Evolution: Bilaterians & Ediacarans (Introduction)

by David Turell @, Thursday, September 10, 2020, 00:10 (1537 days ago) @ David Turell

A discovery of one specific bilaterian fossil:

https://evolutionnews.org/2020/09/was-kimberella-a-precambrian-mollusk/

"Kimberella indeed represents the strongest case for a bilaterian animal from the Ediacaran era. This is important because it would not only provide a minimum age for the earliest origin of Bilateria but would also predate the Cambrian explosion of bilaterian animal phyla as a kind of “advance guard”

***

"Because of the enormous importance of this crucial taxon for evolutionary biology, I reviewed for this article series every single paper that was ever published on it or even only discussed it, so that this synopsis and bibliography should even prove to be useful for experts, as nothing comparably comprehensive and up to date exists anywhere else.
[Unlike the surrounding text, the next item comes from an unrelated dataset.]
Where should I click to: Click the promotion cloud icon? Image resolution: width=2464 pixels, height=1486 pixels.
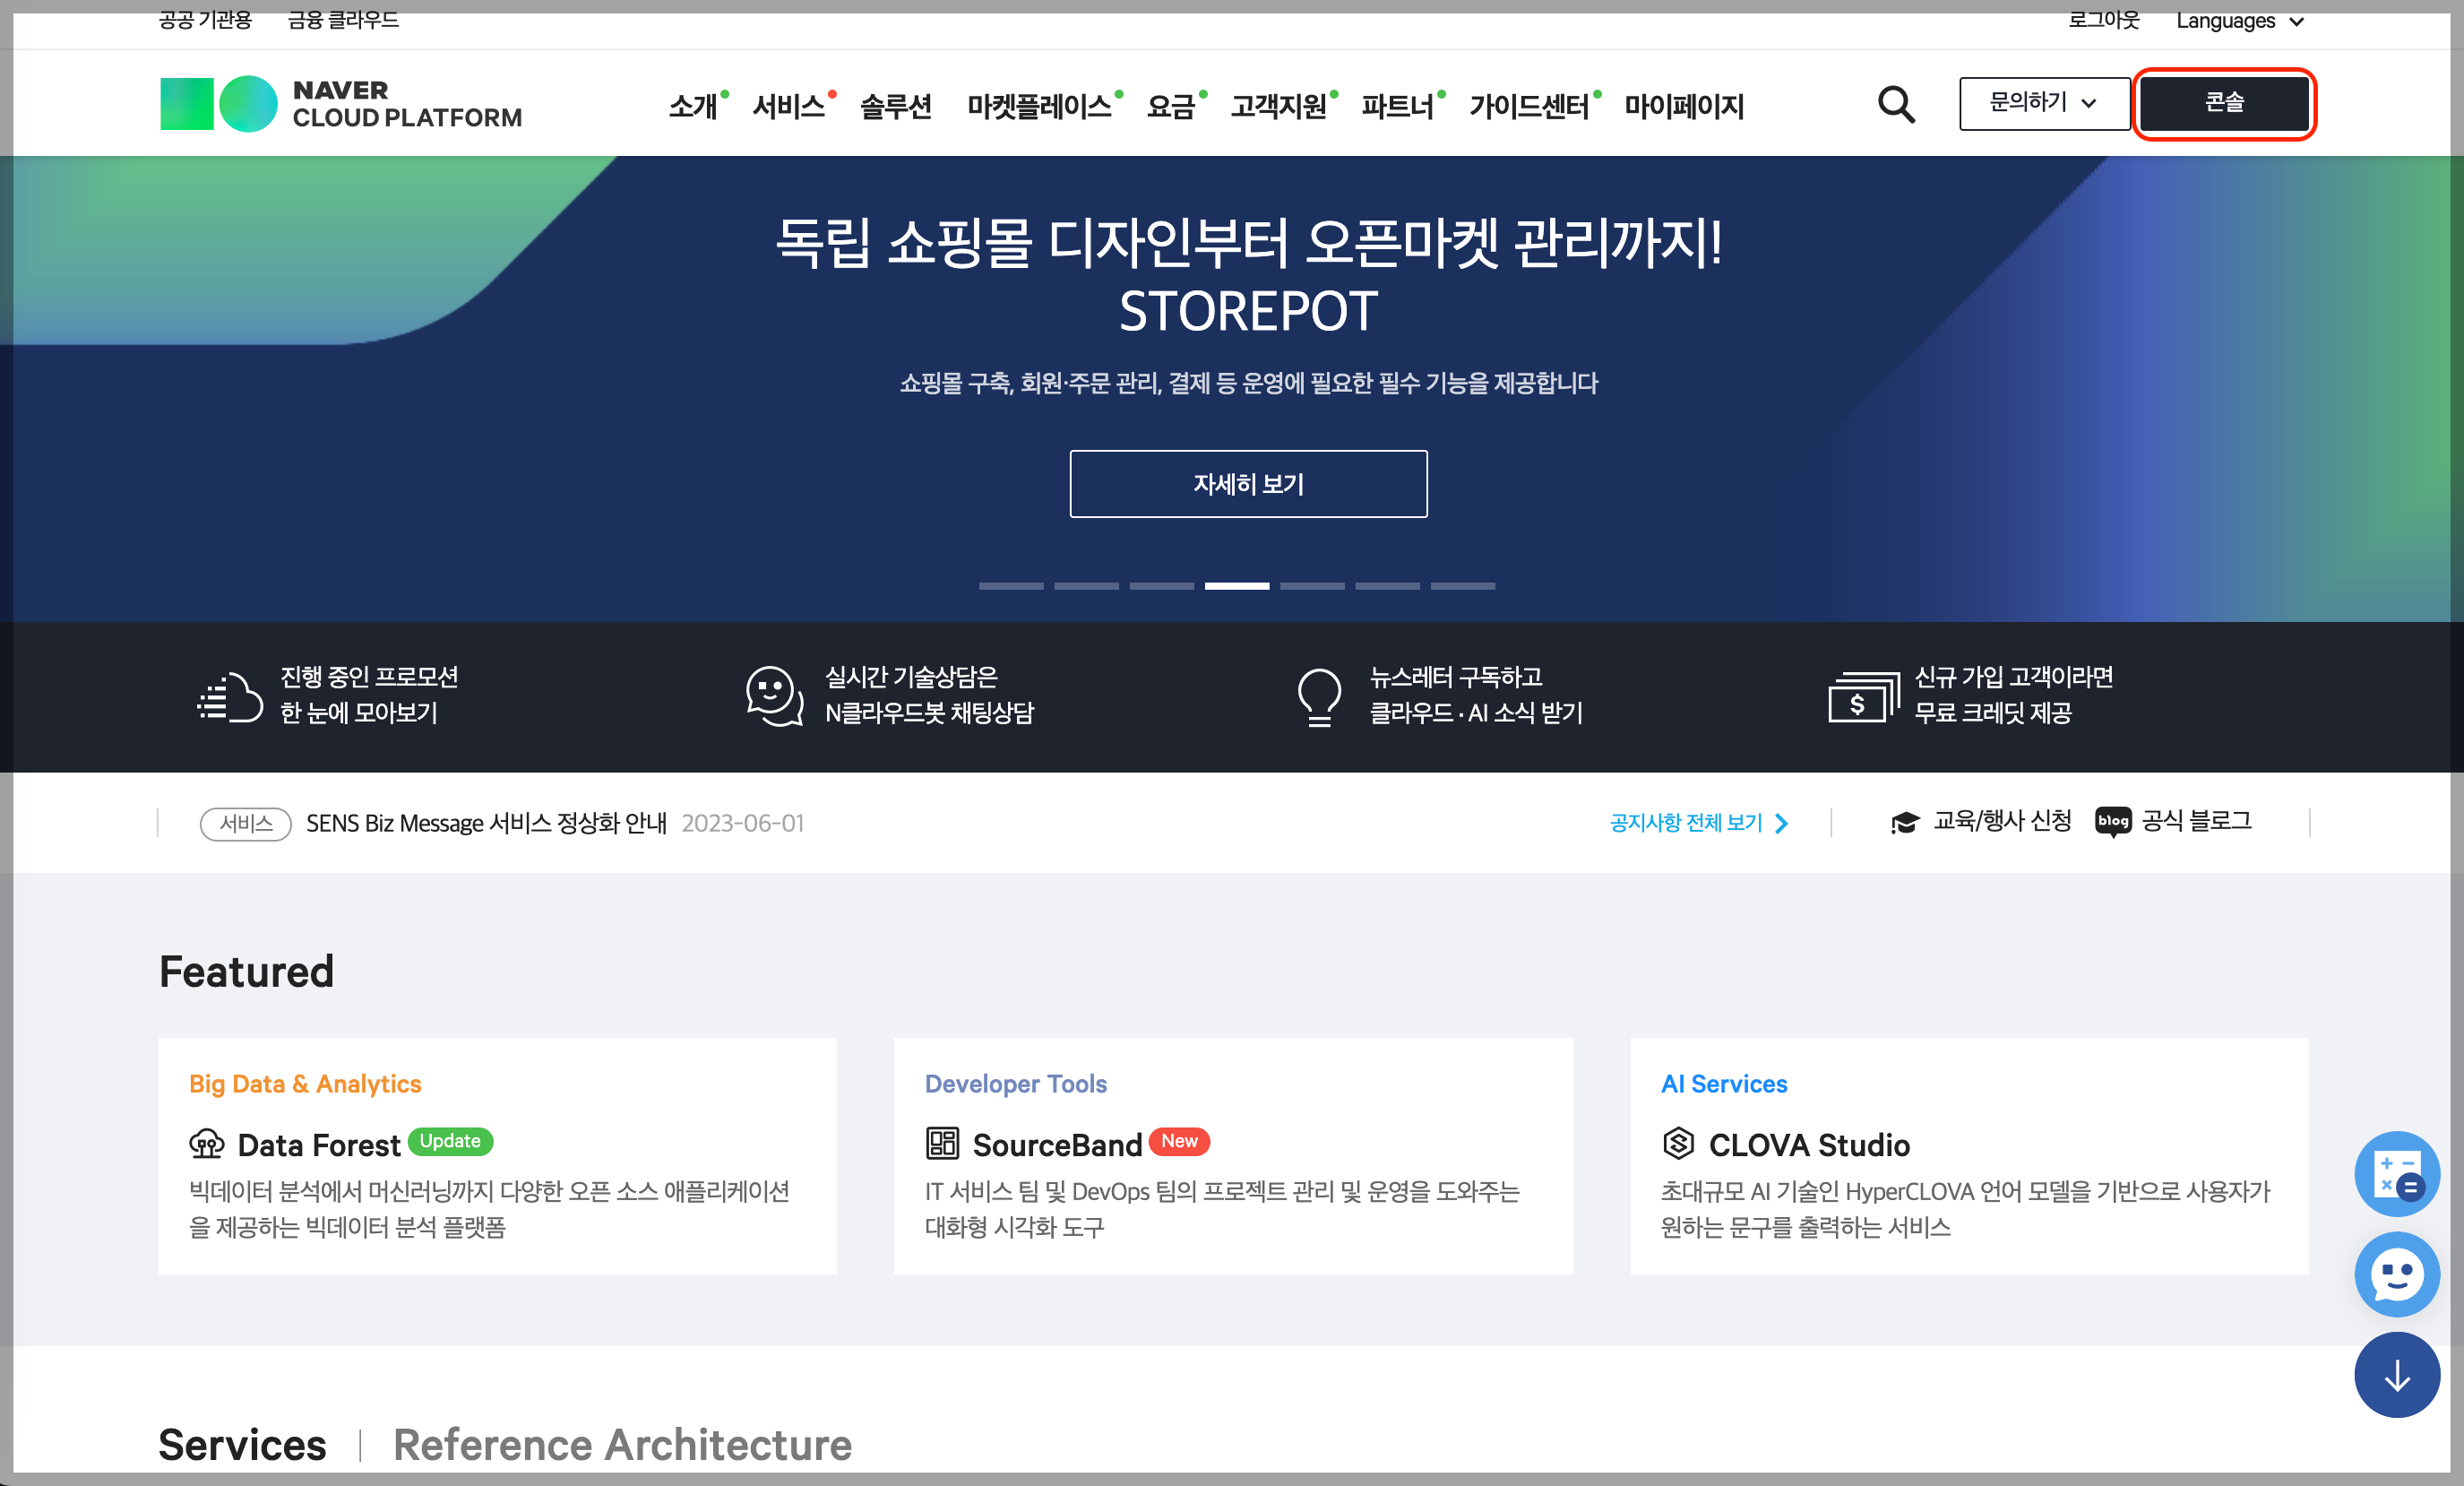click(229, 696)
"The hypothesis of a molluscan affinity of Kimberella is still prevailing in the technical and popular literature on Ediacaran biota.
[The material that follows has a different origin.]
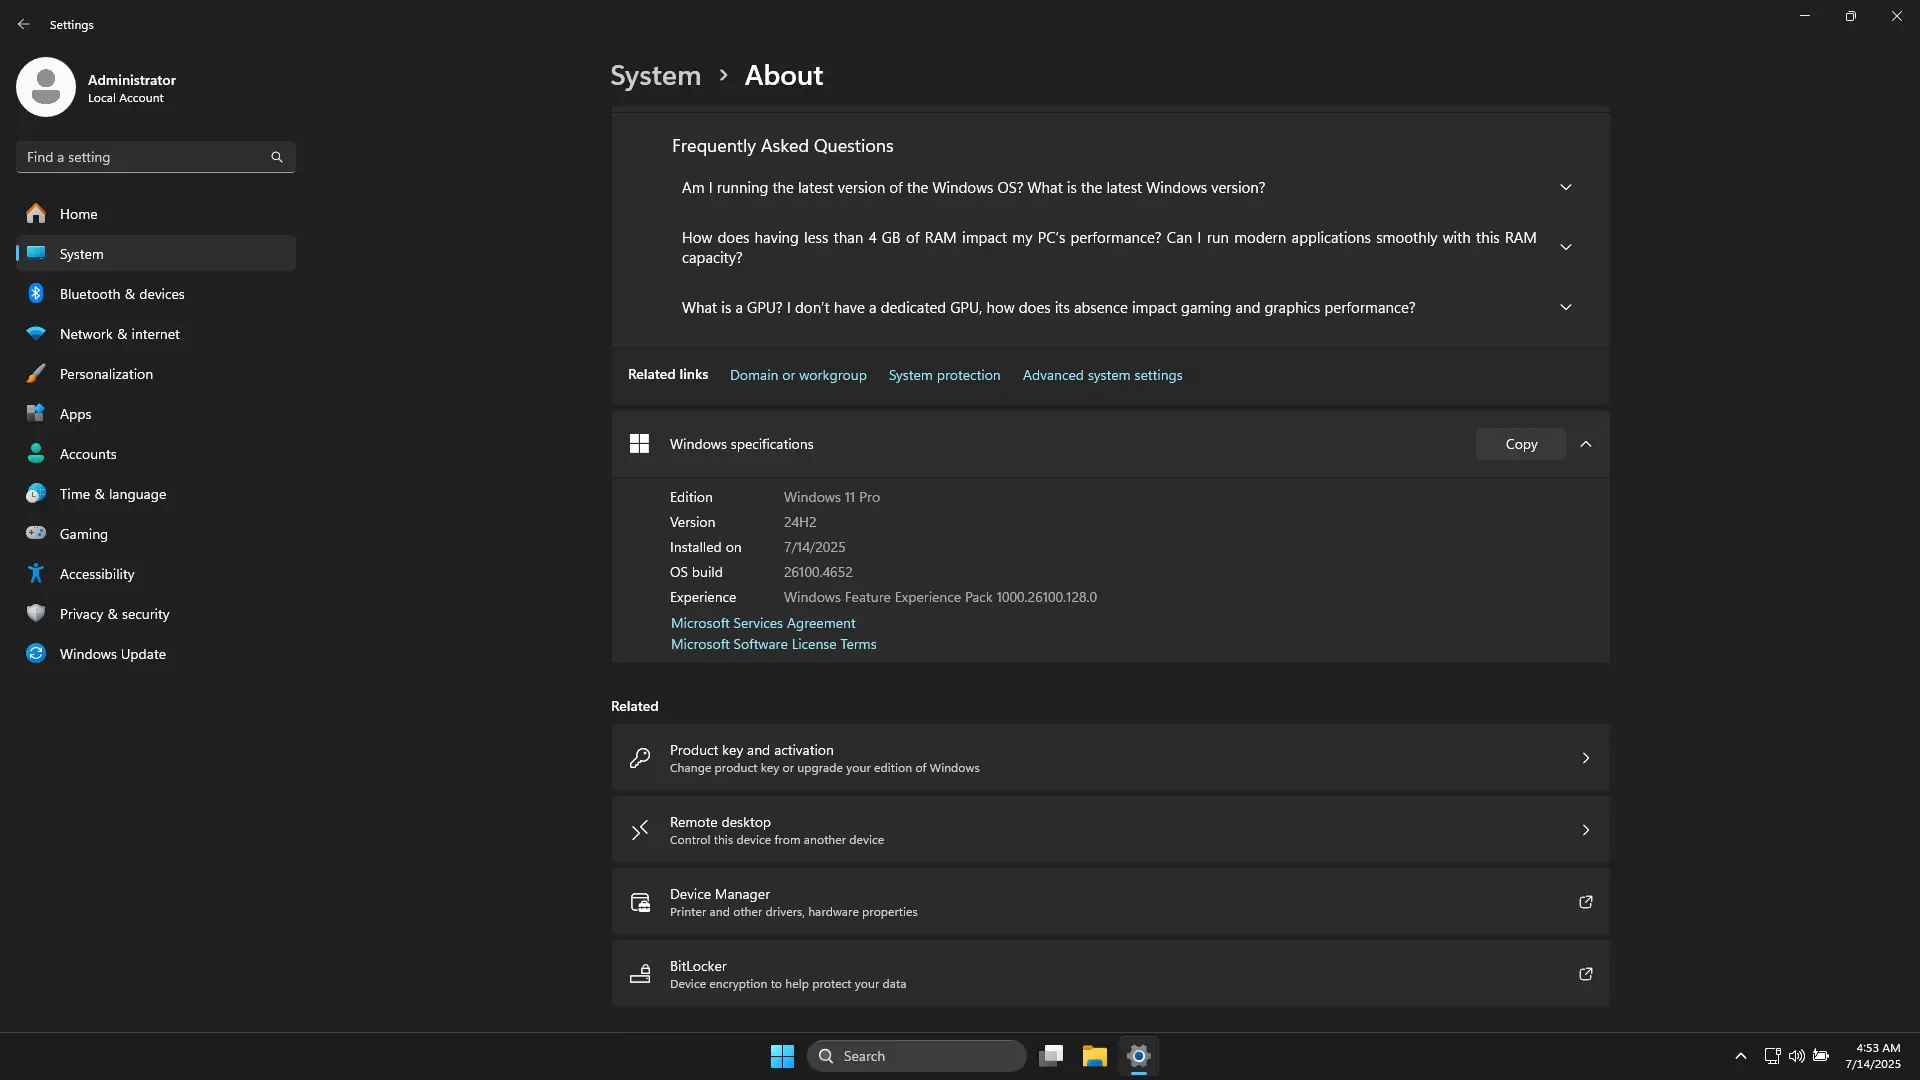This screenshot has width=1920, height=1080.
Task: Copy the Windows specifications
Action: pos(1520,444)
"Peter Godfrey-Smith (2016), who wrote about Kimberella as the possible earliest mollusk in his bestselling book Other Minds: The Octopus, the Sea, and the Deep Origins of Consciousness, is quoted by McMenamin (2018) with the following remarkable statement: “One of my correspondents expressed concern that I was perpetuating a dubious interpretation of Kimberella as a mollusk; for another, Kimberella-as-mollusk is crucial to the interpretation of early bilaterian evolution.”

"In addition, eminent intelligent design theorist Stephen C. Meyer has acknowledged in his seminal book Darwin’s Doubt (Meyer 2013) that Kimberella could be an Ediacaran bilaterian animal and maybe even a mollusk. This was considered by other ID proponents as maybe too generous (Evolution News 2016). Let’s see what the published evidence says and follow the evidence wherever it leads."
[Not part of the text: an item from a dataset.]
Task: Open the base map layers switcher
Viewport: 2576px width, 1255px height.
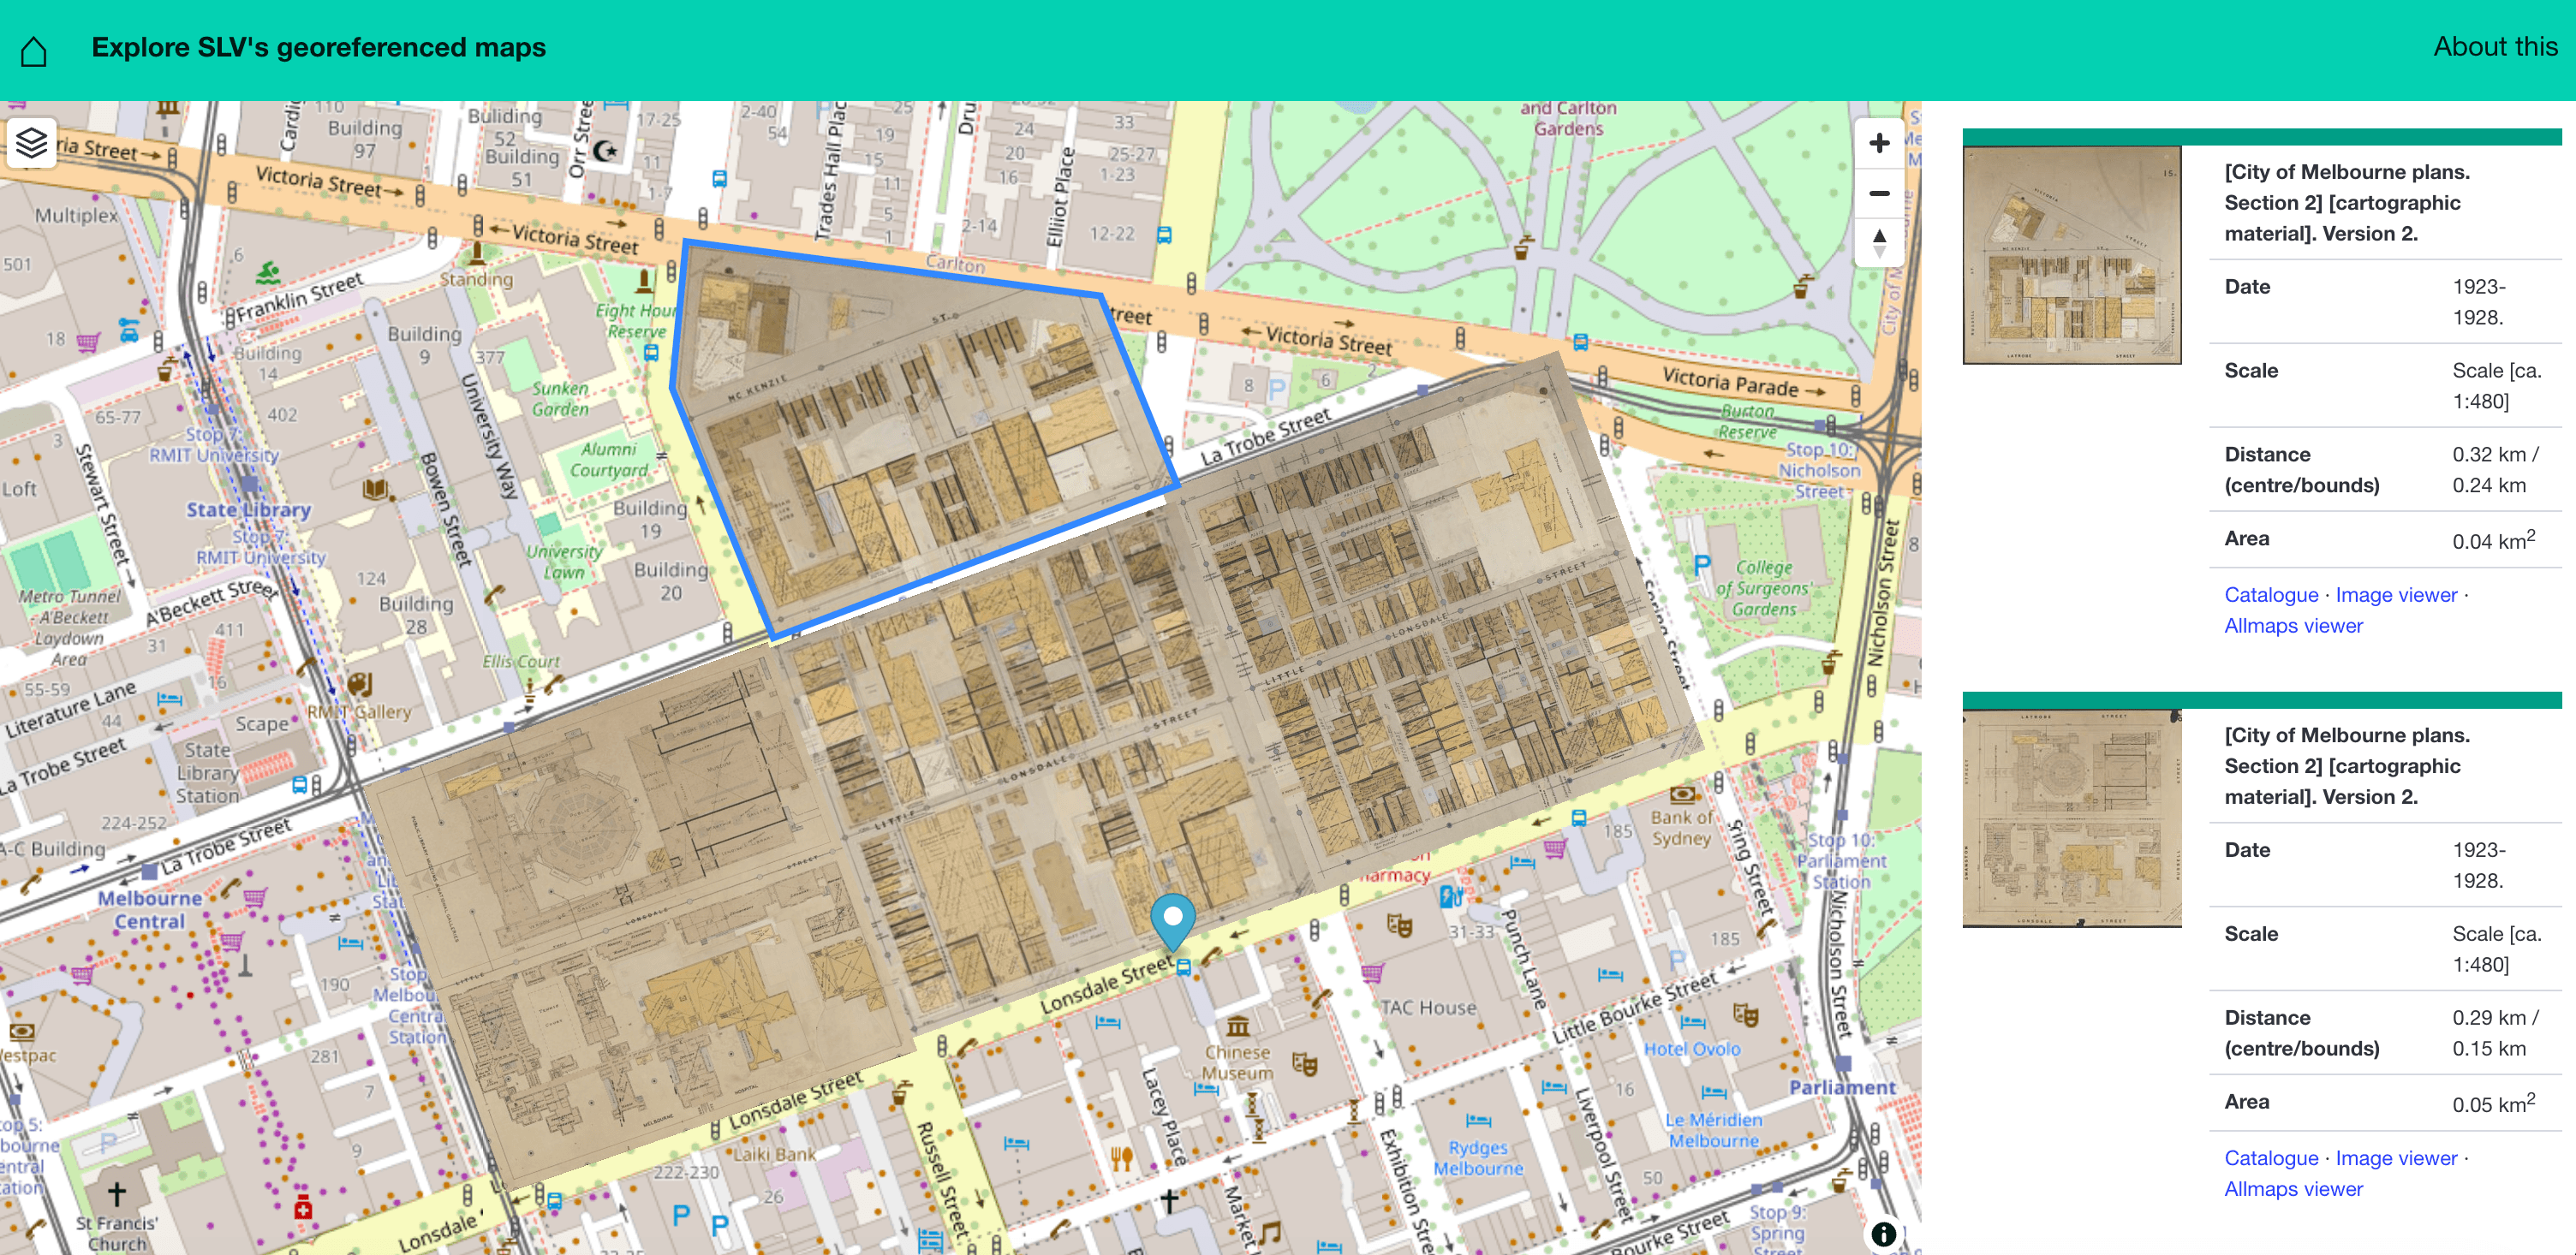Action: 32,142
Comment: Edicarans are very simple organisms and the bilaterians are symmetrical simple sac-like forms found in this period. So far no evidence of complex organ systems as in the Cambrian and better definition is very important as we study the so-called Cambrian gap in complexity. So far nothing closes the gap. I will follow and present Bechly 's follow-up articles.